* **WRITTEN INSTRUCTION 1**:
From the listing, arrange the lines from the one containing "Open the Holdings" up to and including the one containing "Looking at the screenshot, I should click(908, 28)." as a Markdown table with two columns, No. for the row number and Line for the line, leaving out any blank lines.
* **WRITTEN INSTRUCTION 2**:
Pick up the forum thread about photographing Budapest by night and continue it from where it stops.

OPF Owner/Editor-in-Chief
We were in Budapest for a few nights so it was a must to go out and capture the city by night.





Budapest Parliament.

IG9A0798 by Gordon Baird, on Flickr​



Gordon,

How fortunate! This is one of my favorite places. Are you staying in a hotel opposite this view and looking over the water from some nice restaurant?

I like the flow of people along the pedestrian walk between the restaurants and hotels and the river!

So did you visit the huge palace just to the right of this building!

Asher


Asdgjkmmbg
 

Asher Kelman

OPF Owner/Editor-in-Chief
I also remember this bridge: so many locks on it from lovers, if I remember rightly! No, that’s in Paris!!
So why is this called the “Chain Bridge”?

Aha! It is the forerunner of steel cable suspension bridges.

* **PROVIDED RECORDS**:
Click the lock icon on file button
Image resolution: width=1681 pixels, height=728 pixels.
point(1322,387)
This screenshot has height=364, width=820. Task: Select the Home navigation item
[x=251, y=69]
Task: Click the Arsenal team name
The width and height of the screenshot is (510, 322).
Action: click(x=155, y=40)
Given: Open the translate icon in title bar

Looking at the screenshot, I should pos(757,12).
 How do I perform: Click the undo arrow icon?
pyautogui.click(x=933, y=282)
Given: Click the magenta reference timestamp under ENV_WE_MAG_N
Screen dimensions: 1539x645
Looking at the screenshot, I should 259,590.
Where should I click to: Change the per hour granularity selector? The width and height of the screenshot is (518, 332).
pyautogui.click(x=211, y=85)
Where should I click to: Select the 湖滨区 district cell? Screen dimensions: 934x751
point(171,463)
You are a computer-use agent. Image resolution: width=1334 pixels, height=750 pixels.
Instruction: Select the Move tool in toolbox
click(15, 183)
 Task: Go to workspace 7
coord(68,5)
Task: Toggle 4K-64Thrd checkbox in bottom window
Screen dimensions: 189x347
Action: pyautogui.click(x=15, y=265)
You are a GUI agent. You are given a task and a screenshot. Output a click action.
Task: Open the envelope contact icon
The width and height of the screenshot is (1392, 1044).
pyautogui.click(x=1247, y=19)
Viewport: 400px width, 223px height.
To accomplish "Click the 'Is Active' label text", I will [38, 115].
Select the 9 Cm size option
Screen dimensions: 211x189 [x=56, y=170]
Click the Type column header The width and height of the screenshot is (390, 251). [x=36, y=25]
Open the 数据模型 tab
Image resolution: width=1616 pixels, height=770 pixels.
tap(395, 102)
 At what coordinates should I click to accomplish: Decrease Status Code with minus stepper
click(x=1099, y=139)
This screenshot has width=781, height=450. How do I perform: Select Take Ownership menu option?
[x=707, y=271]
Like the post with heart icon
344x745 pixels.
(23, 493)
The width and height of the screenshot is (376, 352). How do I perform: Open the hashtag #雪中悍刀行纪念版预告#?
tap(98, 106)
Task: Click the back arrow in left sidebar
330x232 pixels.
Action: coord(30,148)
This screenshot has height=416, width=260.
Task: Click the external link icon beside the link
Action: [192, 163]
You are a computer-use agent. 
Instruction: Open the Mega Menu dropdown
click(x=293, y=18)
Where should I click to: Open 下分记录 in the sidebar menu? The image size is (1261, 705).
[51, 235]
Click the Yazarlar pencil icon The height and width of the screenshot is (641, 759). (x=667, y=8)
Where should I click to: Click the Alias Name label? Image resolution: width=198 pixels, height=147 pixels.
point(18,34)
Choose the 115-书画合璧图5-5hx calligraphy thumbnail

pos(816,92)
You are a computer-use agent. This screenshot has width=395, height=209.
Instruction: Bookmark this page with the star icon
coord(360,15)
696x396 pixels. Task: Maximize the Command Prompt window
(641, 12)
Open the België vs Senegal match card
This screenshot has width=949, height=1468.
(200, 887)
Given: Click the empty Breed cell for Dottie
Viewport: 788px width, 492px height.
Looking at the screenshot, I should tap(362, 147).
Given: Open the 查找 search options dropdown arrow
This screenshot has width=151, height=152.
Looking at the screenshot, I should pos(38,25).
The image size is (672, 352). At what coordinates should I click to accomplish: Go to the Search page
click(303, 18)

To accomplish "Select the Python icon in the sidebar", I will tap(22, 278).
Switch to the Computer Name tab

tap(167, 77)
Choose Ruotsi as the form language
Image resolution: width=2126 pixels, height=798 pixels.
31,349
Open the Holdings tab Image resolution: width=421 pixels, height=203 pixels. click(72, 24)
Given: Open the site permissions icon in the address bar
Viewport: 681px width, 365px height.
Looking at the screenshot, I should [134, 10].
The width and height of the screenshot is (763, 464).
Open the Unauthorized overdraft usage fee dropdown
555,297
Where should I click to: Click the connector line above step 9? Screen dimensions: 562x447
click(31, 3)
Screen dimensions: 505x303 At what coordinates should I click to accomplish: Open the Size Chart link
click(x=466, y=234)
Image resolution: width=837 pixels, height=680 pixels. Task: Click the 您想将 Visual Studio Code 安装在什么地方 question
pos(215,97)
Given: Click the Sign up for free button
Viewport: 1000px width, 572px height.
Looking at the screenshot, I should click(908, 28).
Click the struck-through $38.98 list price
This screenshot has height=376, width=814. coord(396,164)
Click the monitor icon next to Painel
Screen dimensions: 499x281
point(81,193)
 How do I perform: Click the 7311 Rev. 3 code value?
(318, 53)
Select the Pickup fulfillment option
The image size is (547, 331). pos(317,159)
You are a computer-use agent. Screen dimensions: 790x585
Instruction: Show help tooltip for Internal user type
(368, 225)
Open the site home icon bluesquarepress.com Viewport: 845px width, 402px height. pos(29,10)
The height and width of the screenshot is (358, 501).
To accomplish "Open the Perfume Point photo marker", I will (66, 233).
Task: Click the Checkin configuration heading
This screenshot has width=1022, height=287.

* **TASK RESULT 1**:
| No. | Line |
|---|---|
| 1 | Open the Holdings tab Image resolution: width=421 pixels, height=203 pixels. click(72, 24) |
| 2 | Given: Open the site permissions icon in the address bar |
| 3 | Viewport: 681px width, 365px height. |
| 4 | Looking at the screenshot, I should [134, 10]. |
| 5 | The width and height of the screenshot is (763, 464). |
| 6 | Open the Unauthorized overdraft usage fee dropdown |
| 7 | 555,297 |
| 8 | Where should I click to: Click the connector line above step 9? Screen dimensions: 562x447 |
| 9 | click(31, 3) |
| 10 | Screen dimensions: 505x303 At what coordinates should I click to accomplish: Open the Size Chart link |
| 11 | click(x=466, y=234) |
| 12 | Image resolution: width=837 pixels, height=680 pixels. Task: Click the 您想将 Visual Studio Code 安装在什么地方 question |
| 13 | pos(215,97) |
| 14 | Given: Click the Sign up for free button |
| 15 | Viewport: 1000px width, 572px height. |
| 16 | Looking at the screenshot, I should click(908, 28). |

* **TASK RESULT 2**:
“The main suspension cables in older bridges were often made from chain or linked bars, but modern bridge cables are made from multiple strands of wire. This not only adds strength but improves reliability (often called redundancy in engineering terms) because the failure of a few flawed strands in the hundreds used pose very little threat of failure, whereas a single bad link or eyebar can cause failure of an entire bridge. (The failure of a single eyebar was found to be the cause of the collapse of the Silver Bridge over the Ohio River.) Another reason is that as spans increased, engineers were unable to lift larger chains into position, whereas wire strand cables can be formulated one by one in mid-air from a temporary walkway. Wikipedia.”

I wonder whether or not this Hungarian Bridge still has those original chain links? Not to smart!




Chain Bridge.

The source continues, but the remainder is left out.